Wenn ihr selbst Menschen in eurem Umfeld habt, die Fake News glauben, hat Cristina uns einige Tipps mitgegeben: Oft verstehen die Menschen die genutzten Codebegriffe gar nicht, die sie teilen, gerade bei historischen Verschwörungsmythen. Diese zu entschlüsseln und in verständliche Sprache zu übersetzen, kann der Person schon helfen, den Hintergrund dessen, was sie teilt oder glaubt, besser zu verstehen. Zudem ist es wichtig – auch online – Argumentationstaktiken zu erkennen, das Gespräch immer wieder auf das Grundthema zurückzuführen, denn Ablenkung ist eine gern genutzte Strategie, und Rückfragen zu stellen. Und falls ihr eigene Social-Media-Kanäle zu Themen habt, bei denen es auch um (historische) Fake News geht, empfiehlt Cristina, schon einmal Textbausteine zu den wahrscheinlichsten Reaktionen vorzubereiten.
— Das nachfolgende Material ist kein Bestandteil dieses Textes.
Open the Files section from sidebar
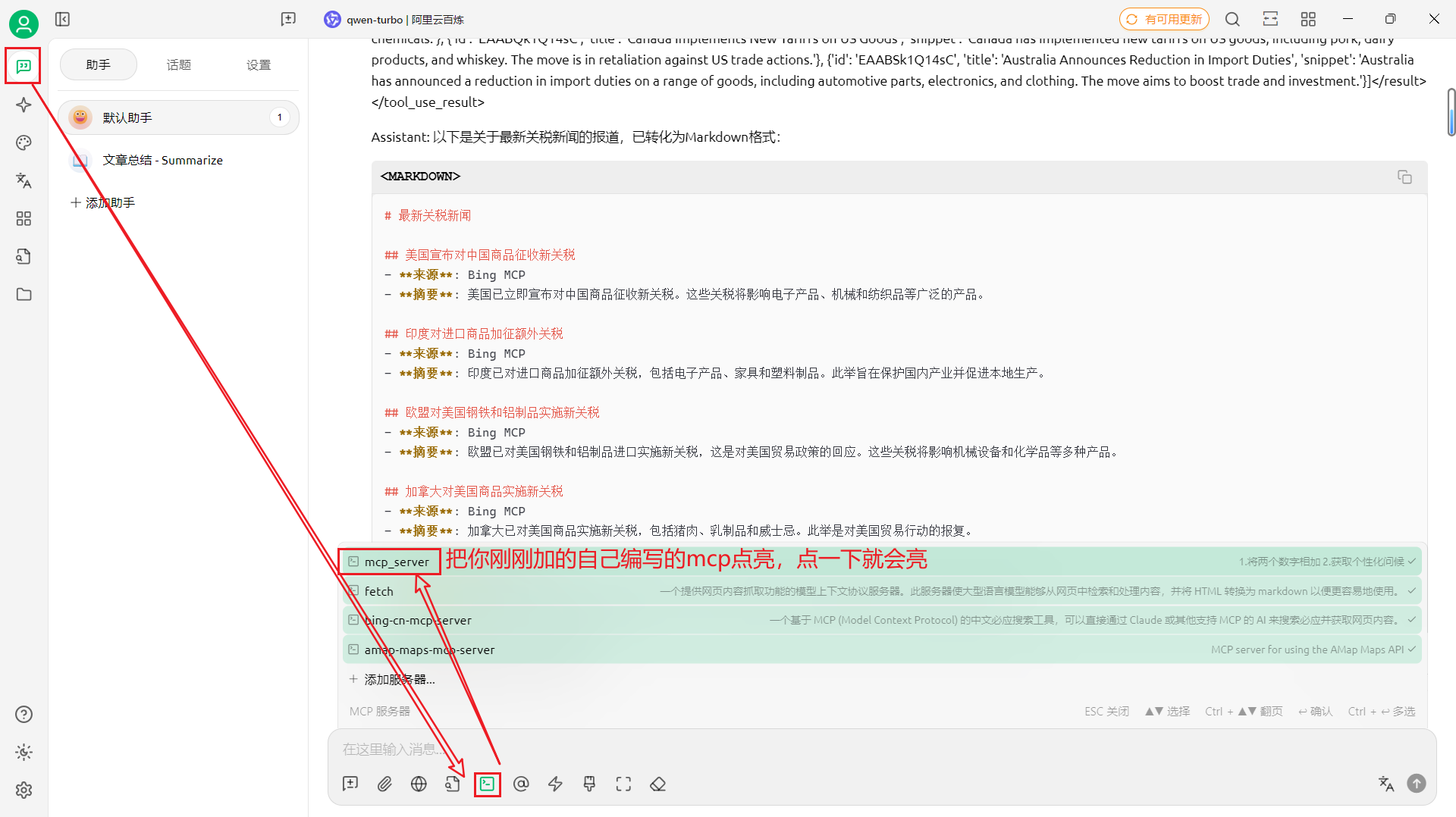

Für unser Projekt war das ein wichtiger Workshop. Wenn wir uns mit der Vermittlung von Geschichte in sozialen Medien auseinandersetzen wollen, dürfen wir uns nicht auf die wissenschaftliche Blase beschränken, in der Diskussionen auf Sachebene diskutiert werden. Wir müssen auch dorthin, wo es schmutzig zugeht und uns Falschmeldungen stellen – besonders jenen mit einem historischen Bezug.
Cristina hat uns das nötige Handwerkszeug dafür gezeigt. Los geht’s!
Max Wetterauer ist Mitglied unseres DabeiRats. Er ist Anfang 30 und wissenschaftlicher Mitarbeiter an der Pädagogischen Hochschule Heidelberg. Er hat Geschichte studiert, ist aber heute vor allem in der Wissenschaftskommunikation tätig.